• _SUPPLIED ENTRIES_
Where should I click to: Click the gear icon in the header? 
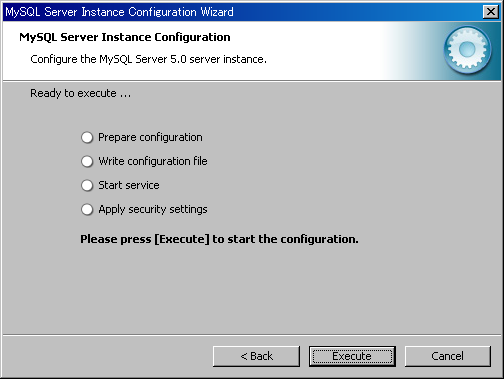coord(467,50)
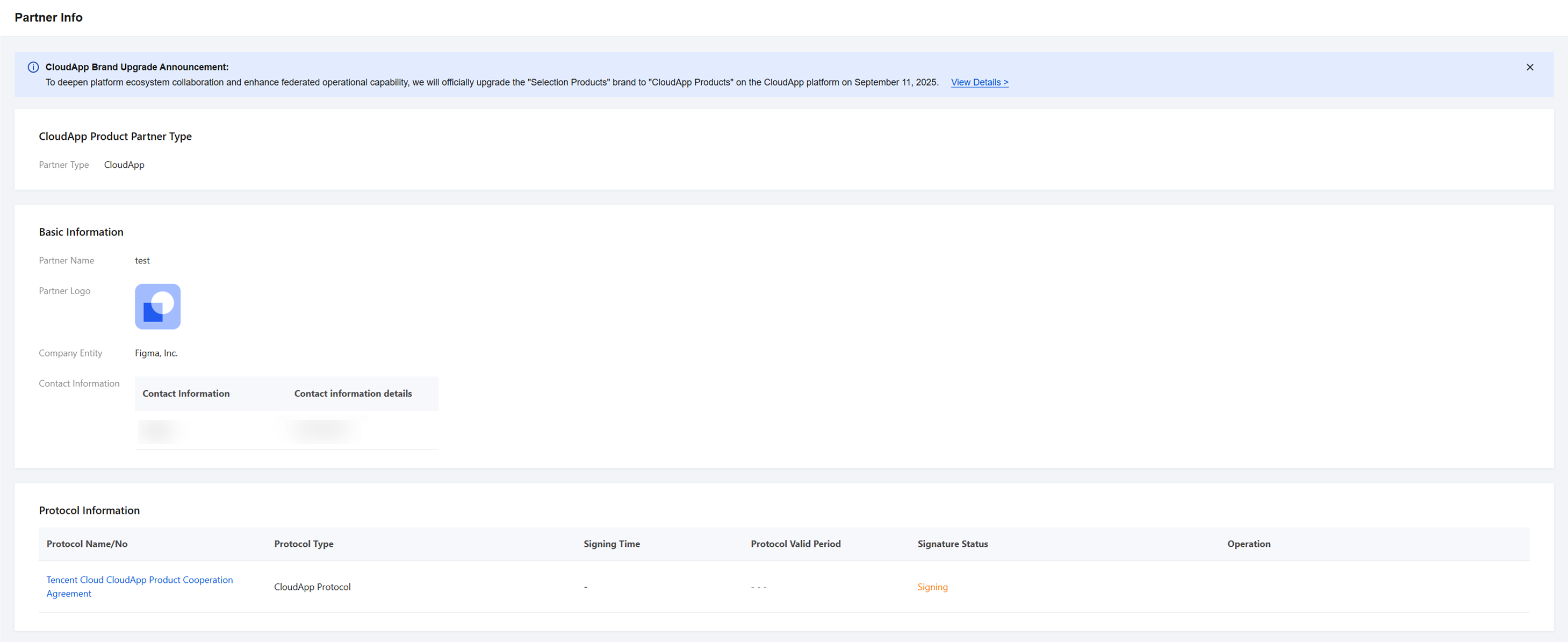Click the Signing Time column header
The image size is (1568, 642).
(x=611, y=543)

• _TASK TO COMPLETE_
Copy all of the material above line for line, keeping every word and character as it is. Leave the pictures out.

• _REPLY_
Where should I click to: Click the gear icon in the header? 
coord(467,50)
Click the Signing Time column header
The image size is (1568, 642).
(x=611, y=543)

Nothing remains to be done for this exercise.